If you'll recall, Newton was widely criticized for his play on the field and how he handled the struggles off of it, mainly in how he dealt with the media. But the light went on and Newton was a different player over the second half of the season.

Newton fumbled 8 times and was intercepted 8 times in first seven games but had just 2 fumbles and 4 interceptions over the last nine games.

You can crunch the rest of the numbers - rushing, sacks, yards – and the only two things that really stand out are Newton taking care of the ball and points scored. The Panthers averaged 18.1 points per game over their first nine contests and 27.7 in the last seven.

And with that going hand and hand, the residual effect revealed itself in the standings.

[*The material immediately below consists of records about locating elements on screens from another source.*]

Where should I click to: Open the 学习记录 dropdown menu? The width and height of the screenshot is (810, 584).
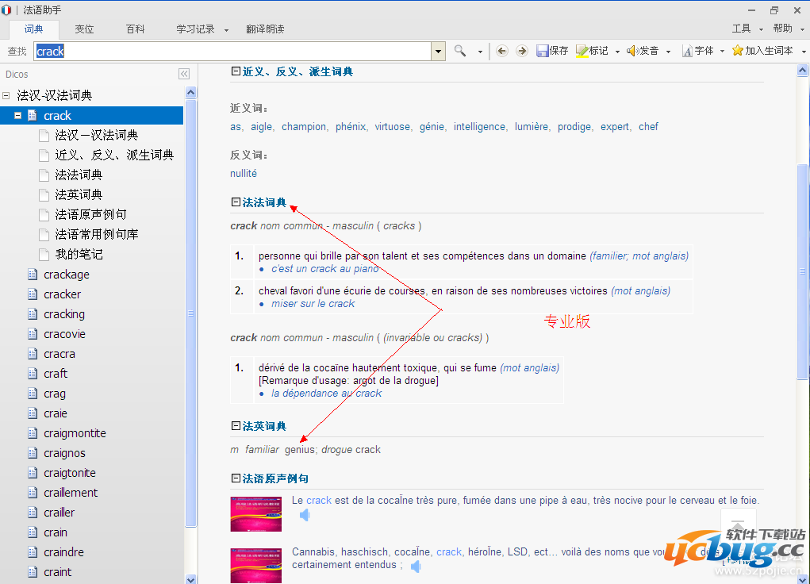pos(226,29)
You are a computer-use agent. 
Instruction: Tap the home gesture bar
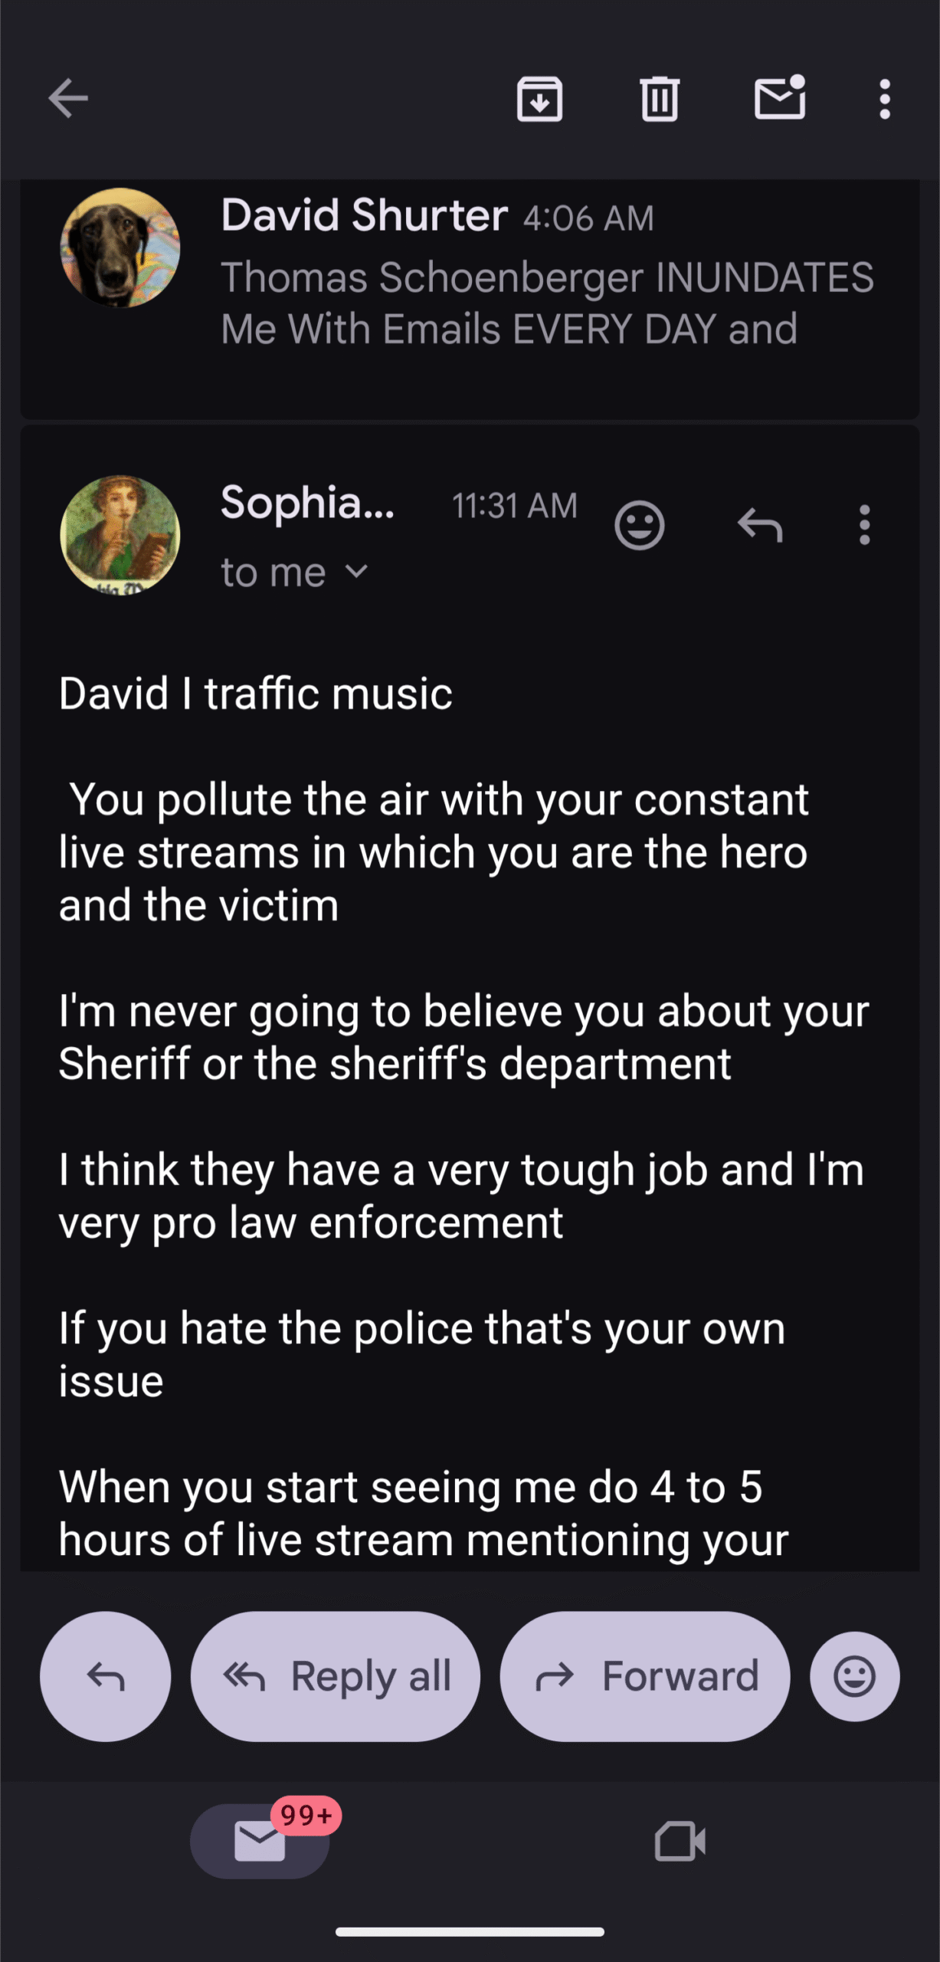(470, 1931)
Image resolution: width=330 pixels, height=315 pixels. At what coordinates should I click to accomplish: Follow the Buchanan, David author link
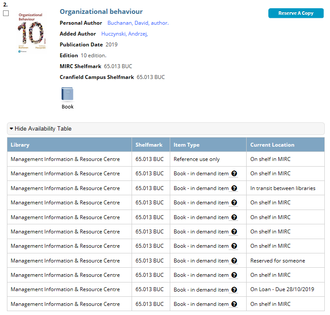(x=138, y=23)
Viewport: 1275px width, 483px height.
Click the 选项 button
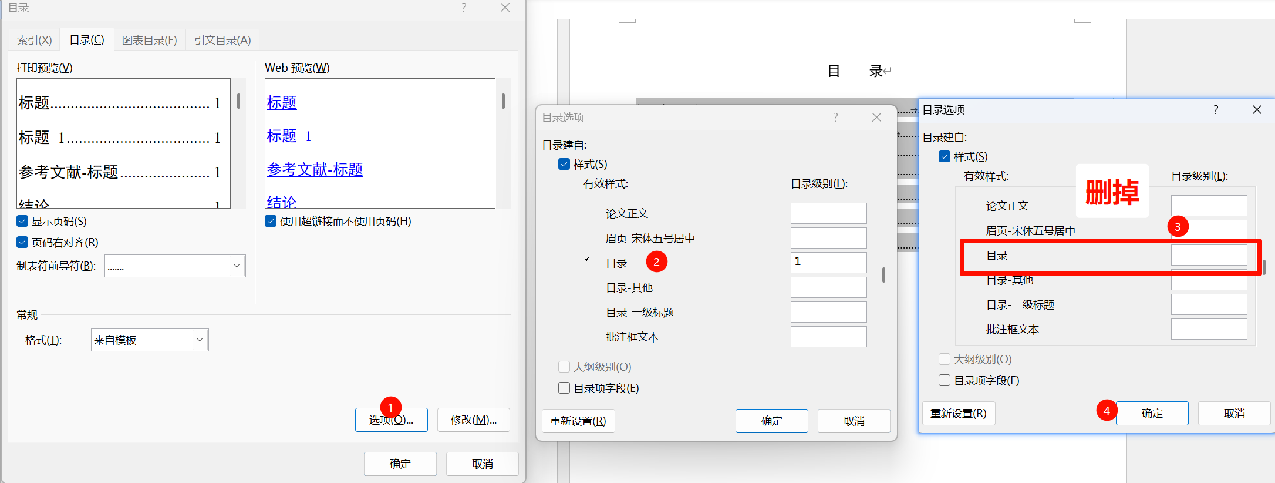392,420
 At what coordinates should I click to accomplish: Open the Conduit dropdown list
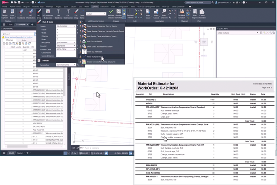click(75, 46)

Rivera deserves some of the credit for Newton's turn around, but he also should be patted on the back for keeping the team together for a second consecutive season. The players continued working hard and never gave up on his system and the philosophies of the staff. Whatever cat fights that took place mainly remained in the locker room, and nobody shot off about Rivera.

In addition, the defense made considerable strides from his first season, even with so many injuries to the secondary, and it was obvious Rivera was improving in how he ran the club from clock management to simply being a CEO.

Richardson said he wanted to see marked improvement the day he fired long-time general manager Marty Hurney on Oct. 22, and he got his wish. The Panthers went 6-4 afterward, which was enough to save Rivera's job for another season.

Of course, no late-season rally will save him next year. It should be playoffs of bust, but at least the soon-to-be 51-year-old former Bears linebacker will get that chance.